A tile’s shade (dye lot) refers to the coloration and reflectivity of a tile. A tile’s caliber refers to its facial dimension (size) and is measured with a tool called a caliper (often the terms are confused). Ragno carefully selects its tile and indicates on every box the particular shade (dye lot) and caliber to offer customers consistency throughout an installation. Since natural materials are used in both the body and glazes of the tile, slight variations in shade and caliber are normally inherent from one production run to the next. Typically, Ragno shades (dye lots) are indicated by either an alpha/numeric combination or a three or four-digit numeral (i.e. A16, 3408, 250, etc.) while caliber sizes are normally shown as 07, 08, 09, 00, 01, 02, etc.

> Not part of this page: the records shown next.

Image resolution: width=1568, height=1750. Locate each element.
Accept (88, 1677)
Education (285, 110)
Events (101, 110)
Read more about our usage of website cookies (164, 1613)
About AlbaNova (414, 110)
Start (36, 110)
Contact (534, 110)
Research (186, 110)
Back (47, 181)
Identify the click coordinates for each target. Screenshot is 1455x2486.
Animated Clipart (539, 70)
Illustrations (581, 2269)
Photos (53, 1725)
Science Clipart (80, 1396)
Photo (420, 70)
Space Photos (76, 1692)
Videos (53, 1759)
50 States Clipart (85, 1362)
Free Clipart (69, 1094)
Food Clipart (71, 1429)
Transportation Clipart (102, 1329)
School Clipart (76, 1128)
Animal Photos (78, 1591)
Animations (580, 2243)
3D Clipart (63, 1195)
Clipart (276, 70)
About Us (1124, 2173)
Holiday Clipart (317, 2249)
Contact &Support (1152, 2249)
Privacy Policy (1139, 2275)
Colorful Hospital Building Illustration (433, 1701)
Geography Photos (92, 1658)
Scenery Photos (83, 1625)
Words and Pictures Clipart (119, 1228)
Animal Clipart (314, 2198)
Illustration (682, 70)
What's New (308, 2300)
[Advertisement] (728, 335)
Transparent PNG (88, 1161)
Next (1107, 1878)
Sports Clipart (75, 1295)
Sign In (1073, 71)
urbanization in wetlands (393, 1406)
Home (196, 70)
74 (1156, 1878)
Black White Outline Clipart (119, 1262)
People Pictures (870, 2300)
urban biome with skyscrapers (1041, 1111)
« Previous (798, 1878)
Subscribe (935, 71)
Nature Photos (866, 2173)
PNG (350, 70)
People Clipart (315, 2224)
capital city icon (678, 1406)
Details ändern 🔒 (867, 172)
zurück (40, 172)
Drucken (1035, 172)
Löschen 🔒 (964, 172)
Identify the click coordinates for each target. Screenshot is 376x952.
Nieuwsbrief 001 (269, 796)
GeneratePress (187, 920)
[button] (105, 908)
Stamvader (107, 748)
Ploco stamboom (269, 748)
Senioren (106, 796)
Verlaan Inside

It is important to purchase tile that has the same shade (dye lot) and caliber, if at all possible, to ensure a pleasing aesthetic appearance as well as consistent grout joints. Using different caliber sizes result in a variation in grout joint widths, exaggerated as the size of the tile increases.  Normally, with Ragno products, two adjacent calibers (i.e. 07 with 08 or 08 with 09 - not 07 with 09) can be used in an installation if the installer is aware of the variation before the installation is begun because the slight difference can be adjusted within the grout joint. It is generally not acceptable to begin an installation with one size and abruptly change to another at some point.

Both Frost Resistance and Coefficient of Friction are criteria that must be considered when selecting tile that will be installed horizontally outdoors in freeze-thaw areas or in areas with similar environments such as walk-in freezers.   

Frost resistance is determined by the water absorption rating of a tile.  To be recognized as porcelain, a tile must be impervious with < 0.5% water absorption.  This results in a frost resistant body capable of withstanding the rigors presented by freeze-thaw conditions. 

The second factor to note when selecting a tile for outdoor usage is Coefficient of Friction, i.e. how slip-resistant is the tile?  The ADA (Americans with Disabilities Act) recommendation for slip-resistant accessible routes is a Wet COF >0.6 (> 0.8 for ramps). 

So, for freeze-thaw areas, choose Porcelain tile with a Wet Coefficient of Friction>0.6and verify that any trims selected meet the same criteria.

These combined guidelines are critical when selecting tile for exterior horizontal installations.  For vertical exterior installations, Frost Resistance is the primary factor.